(Given passage)

This is a low-latency spike detector based on the Smoothed Nonlinear (or Teager) Energy Operator, for electrophysiology signals read by the RHS Stimulation/Recording System by Intan Technologies.
Details about technology, implementation, algorithms, and performances can be found in the accompanying paper at https://doi.org/10.3390/digital1010003.
Download and run the IntanStimRecordController in the application folder if you just want to use the modified version. No need to touch anything, it includes all what you need. Connect your headstage on port D and enjoy a reliable spike detector on your RHS system.
If you want to deeply adapt this design or the application for your needs, jump to the custom installation section for some advice. You are free to take the code in this project and adapt it to another recording system.
This spike detector run on the FPGA of your Intan RHS system and use the High-Speed port on the back of your system to communicate details about each detection in less than one-millisecond from the biological event. Furthermore, it provides an additional window to the Intan GUI you are used to, that gives a real-time feedback on the spiking activity that you are recording.
From this window you can run the detector, select the threshold sensitivity and which channels to monitor. But you can set the forward of the detected events via network to any IP via UDP protocol. But you can also tune the duration of the blind windows, that avoid you to detect the stimulation artifact as events.
- a 3rd order Butterworth high-pass IIR filter cutting frequencies below 300 Hz
- a Savitzky-Golay smoothing filter, fitting the high-pass filtered signal with a 2nd degree polynomial and acting as a low-pass filter (3kHz)
- a point-by-point signal energy estimation with the SNEO, that evaluates both the frequency and the amplitude of the voltage fluctuations against a threshold
- a dynamic per-channel threshold, continuously estimated from the RMS of the SNEO output, that accommodates for any drift of the probe or changes in the signal quality and rapidly converges to a firing-independent value. You can tune the sensitivity of this threshold to detect for both the Multi Unit Activity and/or the single Action Potential.

(End Given passage)

— Things to do —
[1] Return the part of the spike detector description from "This is a low-latency" up to and including "by Intan Technologies.".
[2] Summarize the spike detector description in two sentences.
[3] According to the spike detector description, which port should the headstage be connected to?
Work only from the text above.

(Data extracts)

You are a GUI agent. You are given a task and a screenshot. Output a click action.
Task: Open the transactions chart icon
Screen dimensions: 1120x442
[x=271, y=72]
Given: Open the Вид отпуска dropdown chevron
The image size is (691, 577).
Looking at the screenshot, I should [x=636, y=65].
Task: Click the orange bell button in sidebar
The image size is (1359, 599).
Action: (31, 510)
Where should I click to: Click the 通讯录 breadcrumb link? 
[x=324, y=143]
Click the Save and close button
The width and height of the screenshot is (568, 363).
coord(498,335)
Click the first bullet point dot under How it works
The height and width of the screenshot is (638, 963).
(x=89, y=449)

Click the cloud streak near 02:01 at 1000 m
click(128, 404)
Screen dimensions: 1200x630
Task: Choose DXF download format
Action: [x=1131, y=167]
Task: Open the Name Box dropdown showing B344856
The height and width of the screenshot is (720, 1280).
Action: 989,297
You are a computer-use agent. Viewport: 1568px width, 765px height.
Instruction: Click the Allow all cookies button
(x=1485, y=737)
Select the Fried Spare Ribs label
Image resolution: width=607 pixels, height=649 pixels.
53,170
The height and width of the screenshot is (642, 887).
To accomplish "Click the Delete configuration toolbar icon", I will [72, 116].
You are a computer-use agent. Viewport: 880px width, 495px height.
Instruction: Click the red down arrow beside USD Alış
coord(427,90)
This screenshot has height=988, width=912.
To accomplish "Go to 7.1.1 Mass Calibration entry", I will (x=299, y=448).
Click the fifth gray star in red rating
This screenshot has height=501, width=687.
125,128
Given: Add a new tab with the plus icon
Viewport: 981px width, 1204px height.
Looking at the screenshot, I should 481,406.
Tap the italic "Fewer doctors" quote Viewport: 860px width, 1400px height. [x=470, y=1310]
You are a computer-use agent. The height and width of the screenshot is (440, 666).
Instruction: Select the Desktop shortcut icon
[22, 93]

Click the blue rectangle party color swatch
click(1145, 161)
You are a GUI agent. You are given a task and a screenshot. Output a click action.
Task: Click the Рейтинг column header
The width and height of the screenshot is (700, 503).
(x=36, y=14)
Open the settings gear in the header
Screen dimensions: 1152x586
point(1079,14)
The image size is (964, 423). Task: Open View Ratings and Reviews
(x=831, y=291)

(End Data extracts)

— Outputs by task —
[1]
This is a low-latency spike detector based on the Smoothed Nonlinear (or Teager) Energy Operator, for electrophysiology signals read by the RHS Stimulation/Recording System by Intan Technologies.

[2] The description presents a low-latency spike detector based on the Smoothed Nonlinear Energy Operator that runs on the FPGA of an Intan RHS Stimulation/Recording System and reports each detection through the High-Speed port in less than one millisecond from the biological event. It adds a real-time feedback window to the Intan GUI and processes the signal with a 300 Hz high-pass filter, a Savitzky-Golay smoothing filter, SNEO energy estimation, and a dynamic per-channel threshold estimated from the RMS of the SNEO output.

[3] Port D.